L’adoption de l’intelligence artificielle dans le monde économique européen avance plus lentement que prévu et entraîne d’importants déséquilibres entre les secteurs. Ainsi que le révèle le Baromètre IA : Empresa y Sostenibilidad élaboré par l’ESSCA School of Management et Forvis Mazars, basé sur l’avis de plus de 400 responsables technologiques en Europe.

L’étude est en train de démontrer que, selon le consensus sur son impact positif sur la productivité, un 16% des entreprises n’a pas été inversé en IA et seulement les 26% sont considérés comme préparés pour gérer les risques associés à leur utilisation.

Il s’agit là d’un problème structurel : les 31 % des organisations ne disposent pas d’un équipement dédié à l’IA ni précédemment créé, et près des 40 % n’envisagent pas de former leur usine dans cette technologie.

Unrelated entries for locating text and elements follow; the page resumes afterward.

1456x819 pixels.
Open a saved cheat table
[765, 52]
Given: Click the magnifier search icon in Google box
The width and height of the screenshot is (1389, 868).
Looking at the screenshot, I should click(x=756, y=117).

Secteurs avec un retour majeur sur l’adoption de l’intelligence artificielle

Le Baromètre IA publié par l’Institut AI for Sustainability de l’ESSCA School of Management reflète l’adoption de l’intelligence artificielle par secteurs :

– L’administration publique : c’est le secteur le plus actif, avec 90 % des organisations utilisant moins de 10 systèmes d’IA et seulement un troisième bénéfice clair.

– Services : enregistrez un des principaux pourcentages d’entreprises sans inversion en IA (au-delà de 20 %) et le niveau le plus haut de risque d’intention pour innover avec cette technologie (22 %).

– Pymes: c’est la plus grande difficulté rencontrée pour inverser, avec un 37% de projets en marche.

Sans embargo, l’étude doit être dans des secteurs tels que les finances et les services publics pour diriger la conception des systèmes d’IA et leur intégration dans différents domaines d’activité.

Stratégie de diffusion et perte de talent : les grands freins

L’information indique que seulement 23 % des entreprises sont invitées à l’IA pour répondre à une nécessité clairement identifiée, alors que le restaurant le fait par pression compétitive ou par des initiatives peu structurées.

De plus, les tiers professionnels européens considèrent que l’adoption de l’IA nécessite des processus de reskilling et de perfectionnement dans la prochaine décennie, ce qui prouve l’urgence de former des profils hybrides de capacités de gestion technologique, de données, de commerce et de risques.

Dans ce contexte, l’ESSCA répond à vos attentes pour la formation des futurs directeurs sur votre campus de Málaga avec le Bachelor in International Management, un programme qui intègre en votre troisième année (septembre 2027) une spécialisation en Business AI, Data & Cybersecurity.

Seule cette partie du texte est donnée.